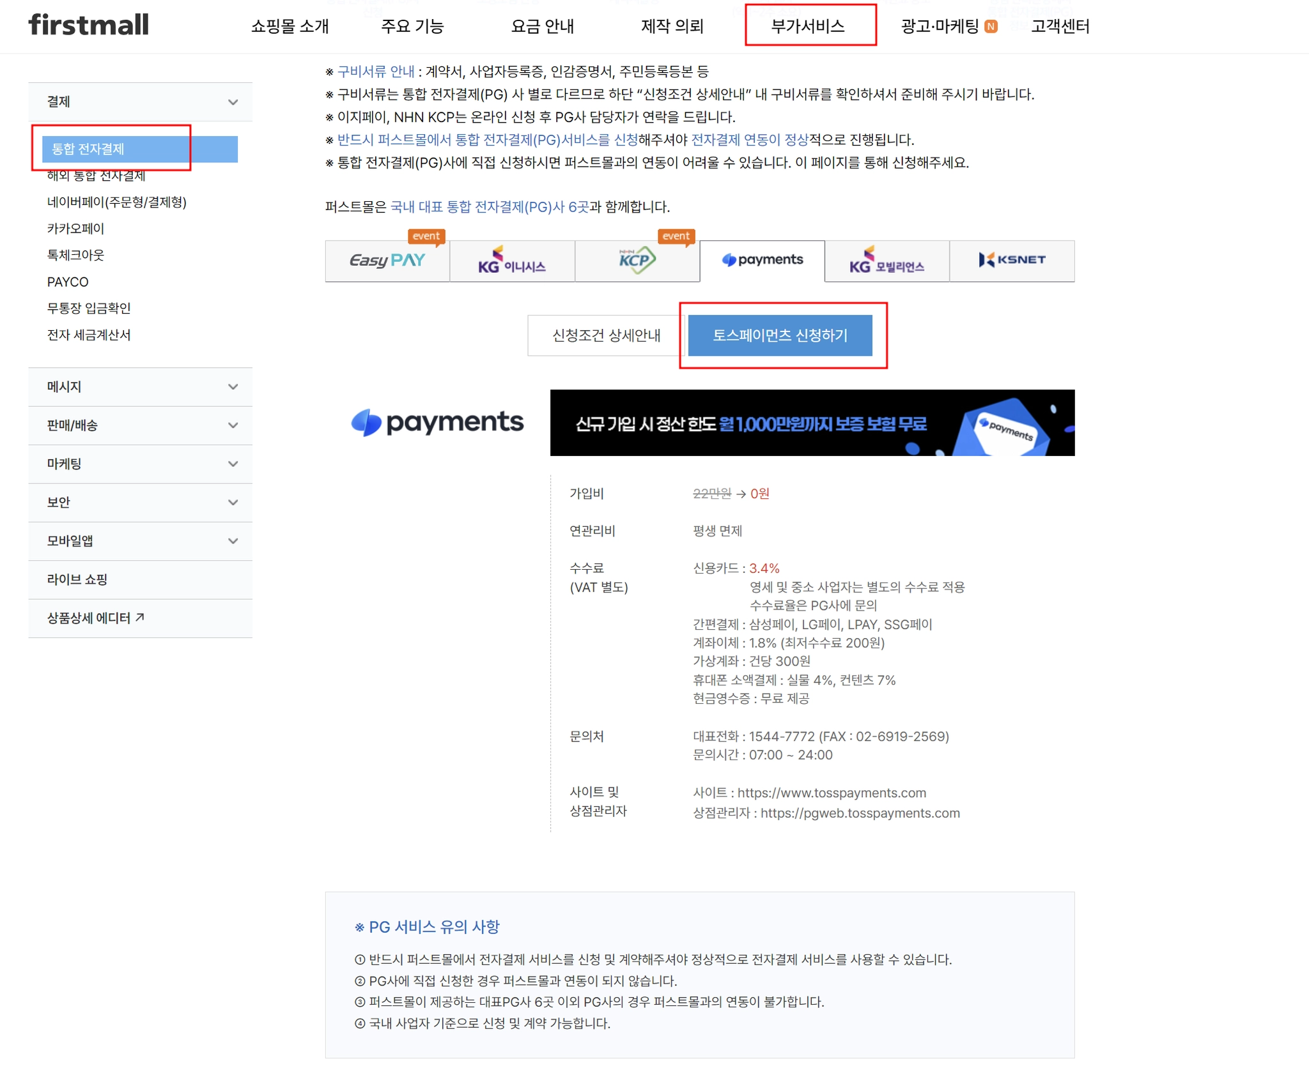1309x1082 pixels.
Task: Select the NHN KCP provider tab
Action: pos(637,261)
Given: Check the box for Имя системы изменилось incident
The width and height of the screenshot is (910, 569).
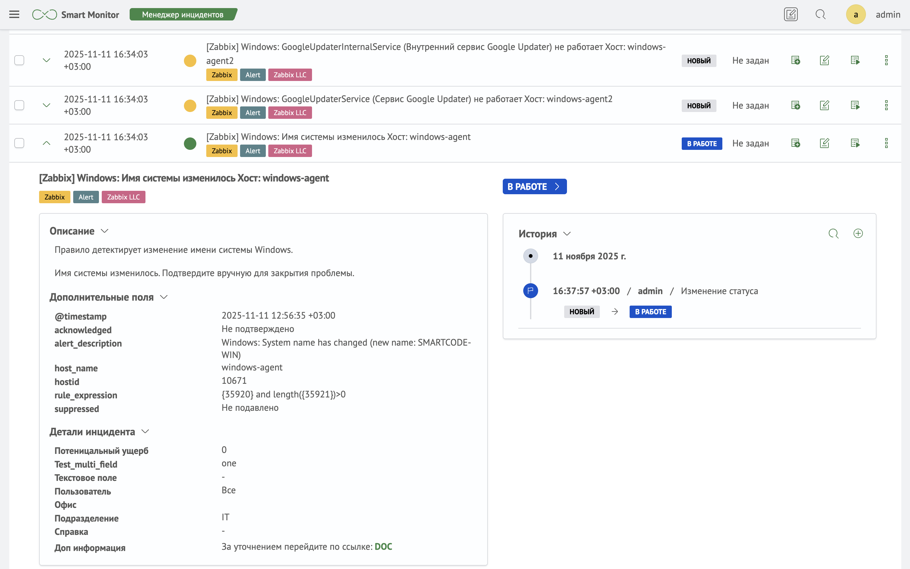Looking at the screenshot, I should point(19,143).
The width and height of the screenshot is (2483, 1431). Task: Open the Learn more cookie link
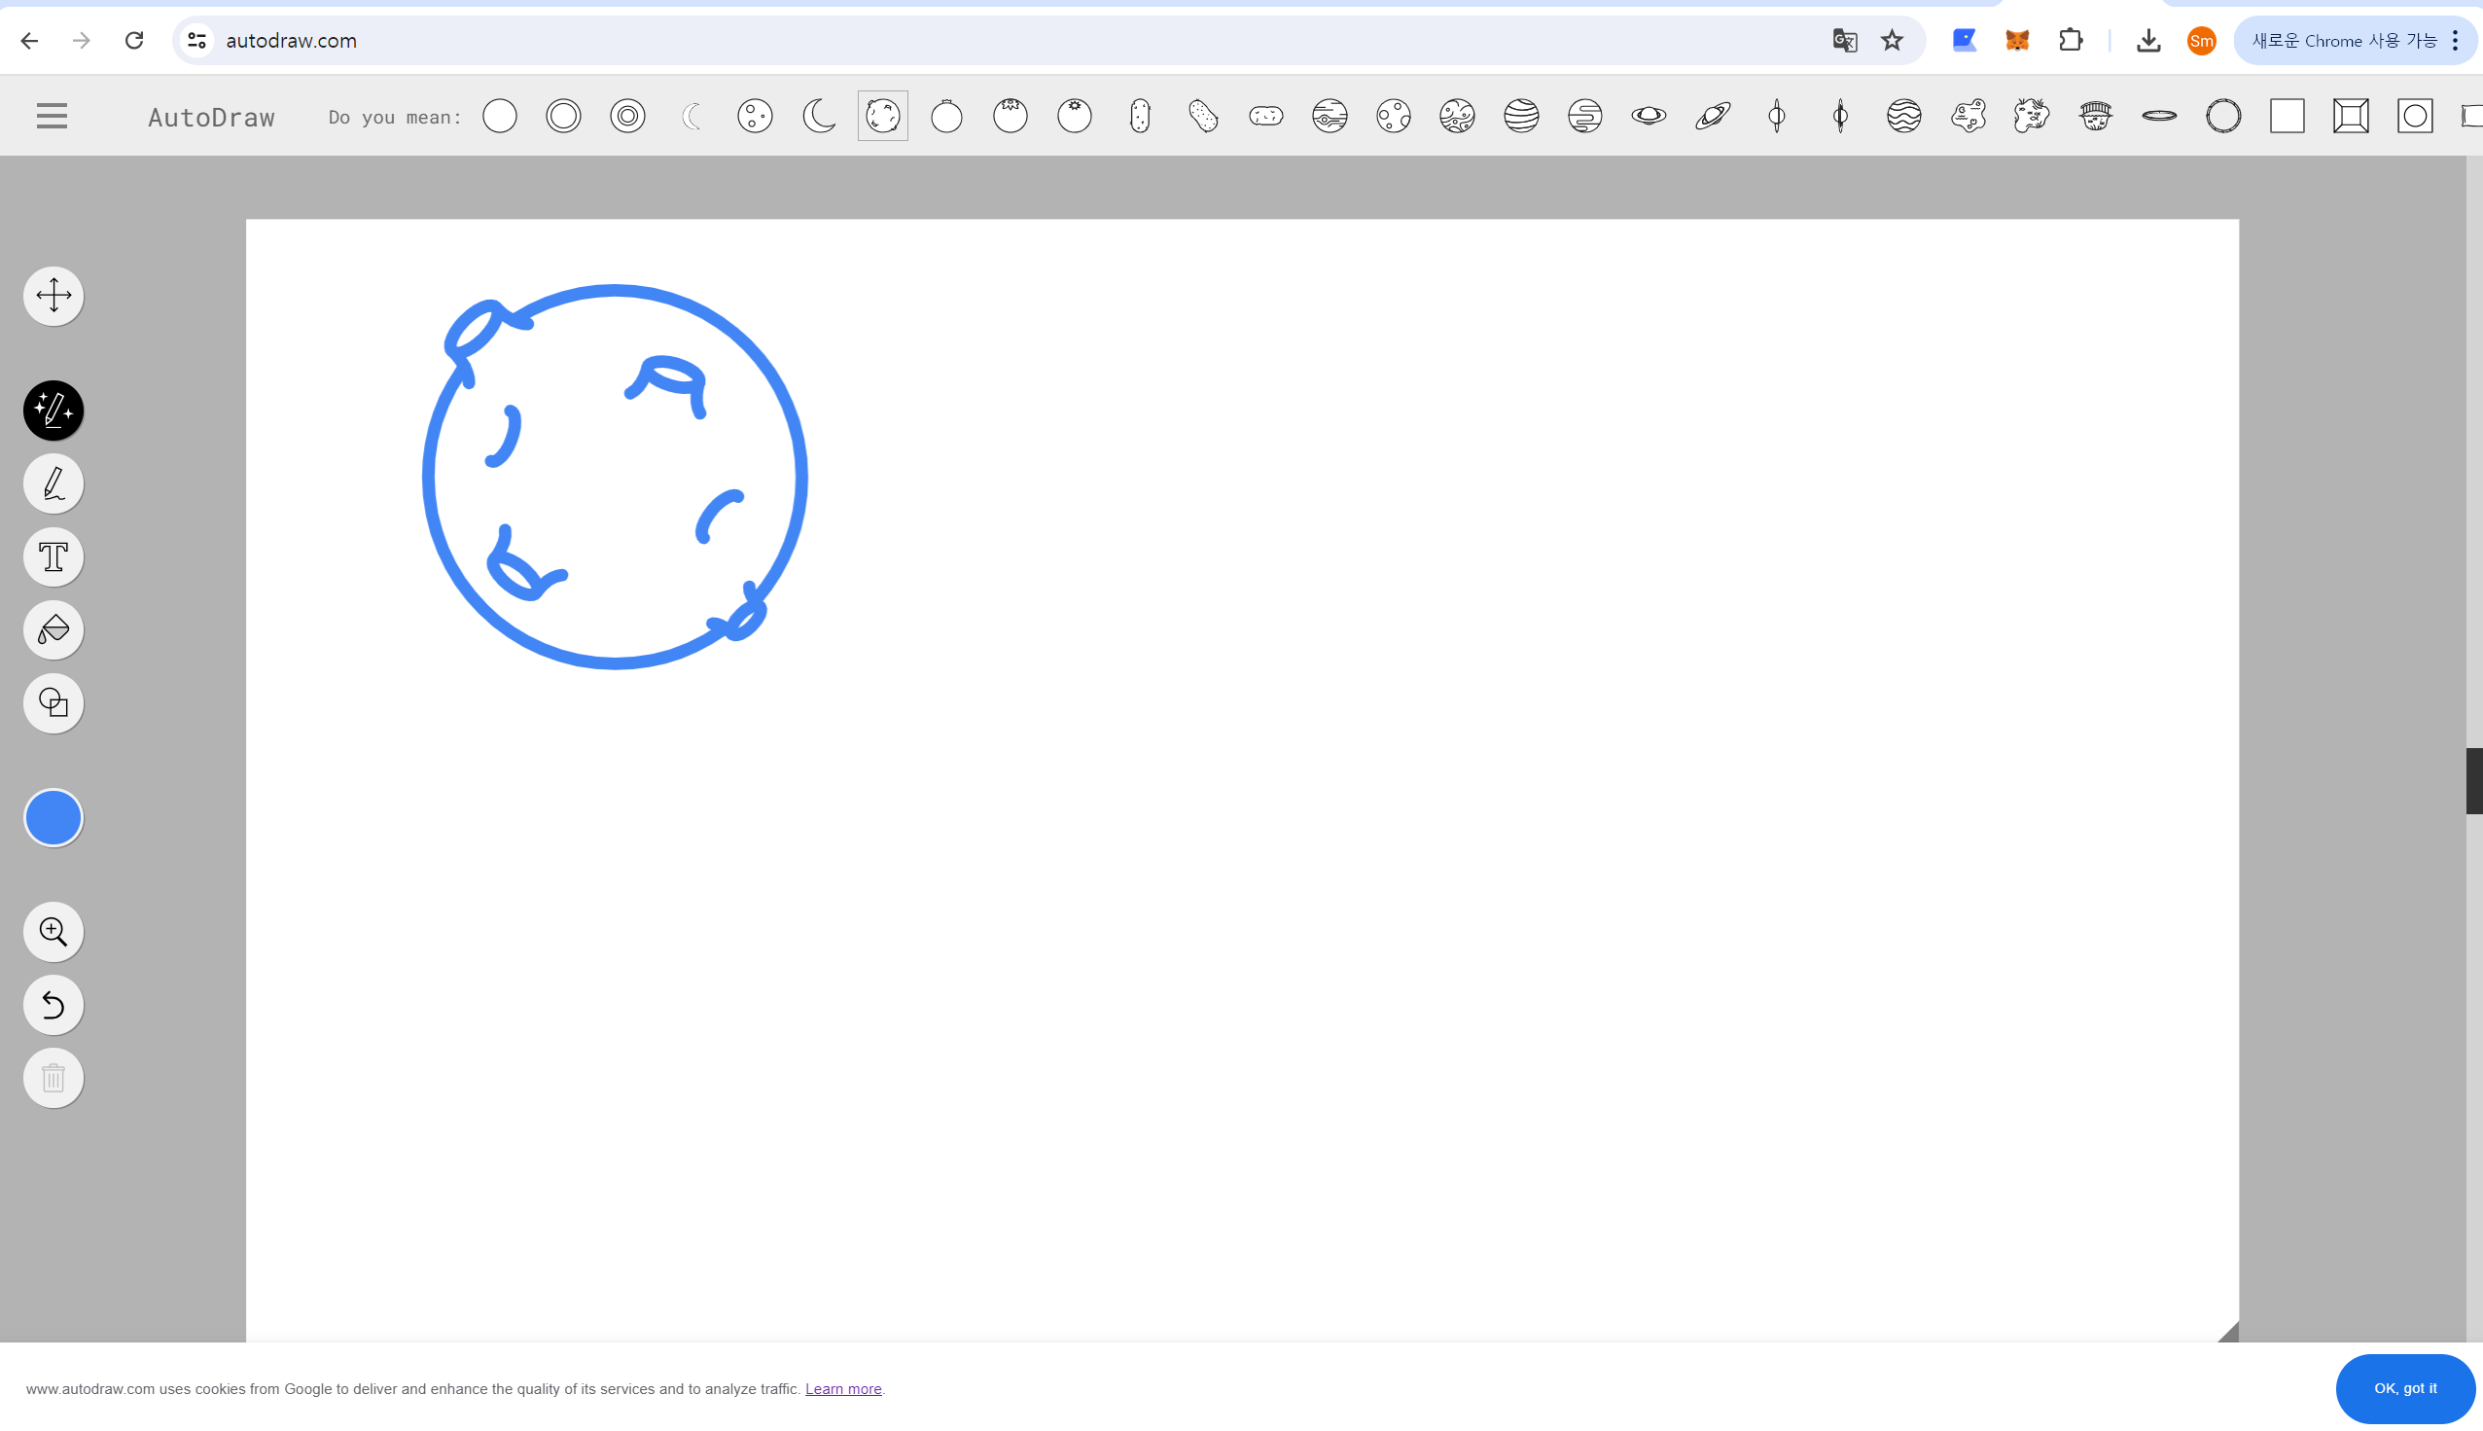tap(843, 1389)
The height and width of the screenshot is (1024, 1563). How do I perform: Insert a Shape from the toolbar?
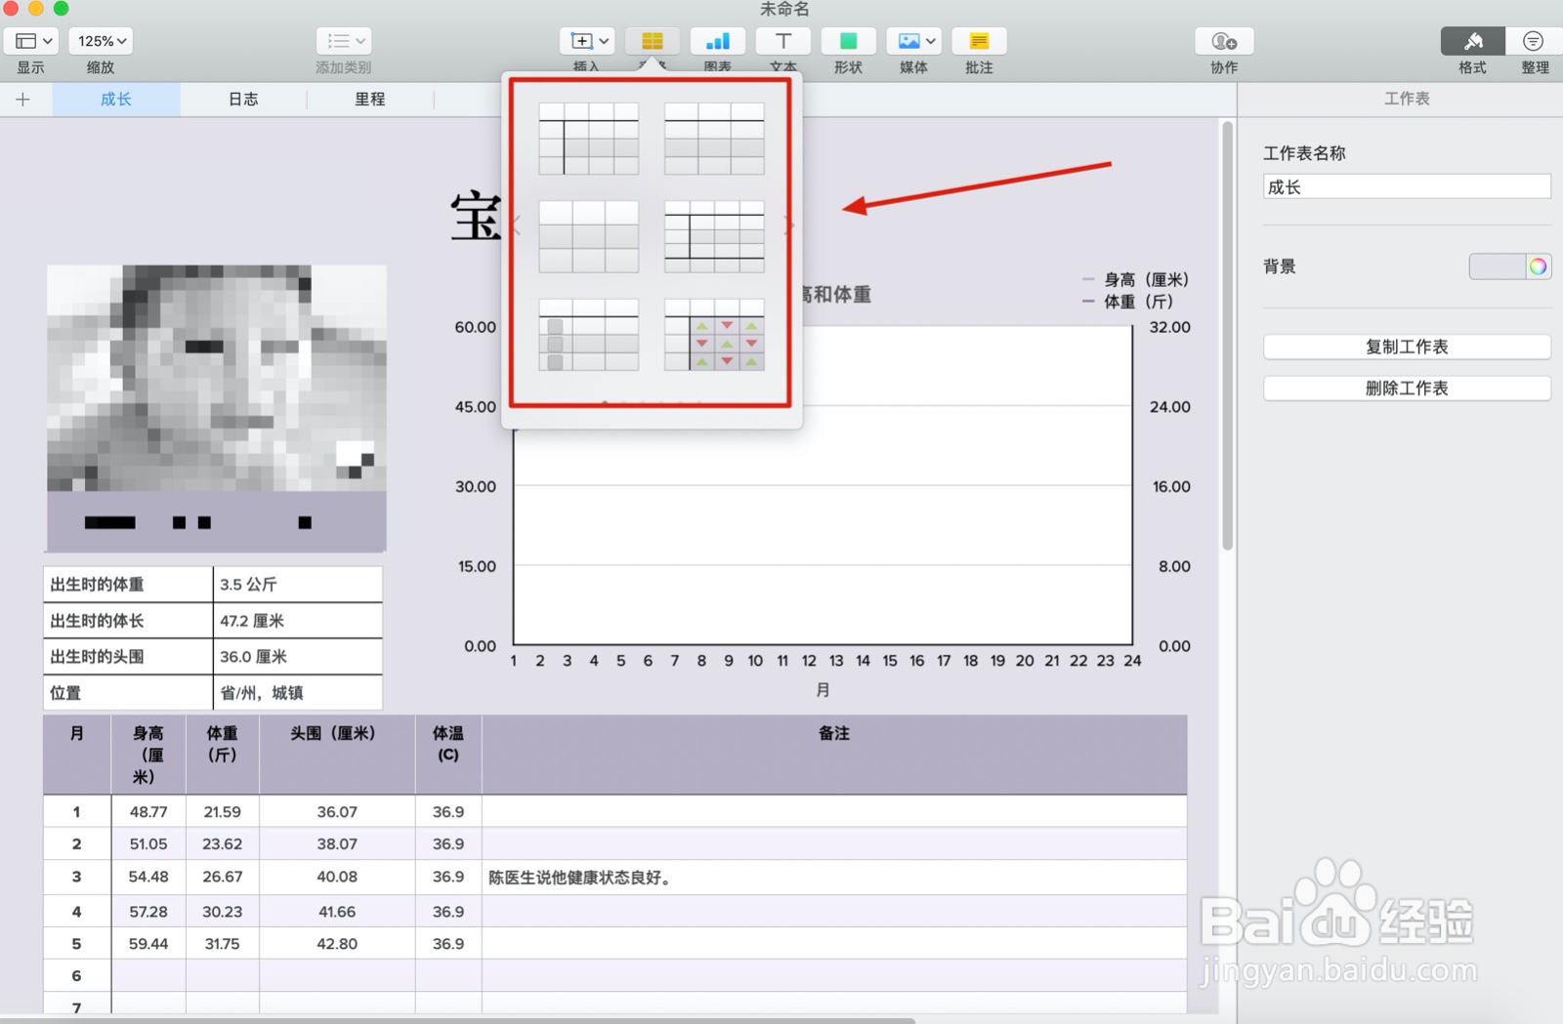point(848,41)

+---+

Restate the lines above exactly, from the one bearing "Given: Check the" through the final line of the material, both included, omitting pictures.

**Response to the task:**
Given: Check the box for Имя системы изменилось incident
The width and height of the screenshot is (910, 569).
Looking at the screenshot, I should point(19,143).
The width and height of the screenshot is (2483, 1431). Task: Open the Learn more cookie link
tap(843, 1389)
The height and width of the screenshot is (1024, 1563). How do I perform: Insert a Shape from the toolbar?
point(848,41)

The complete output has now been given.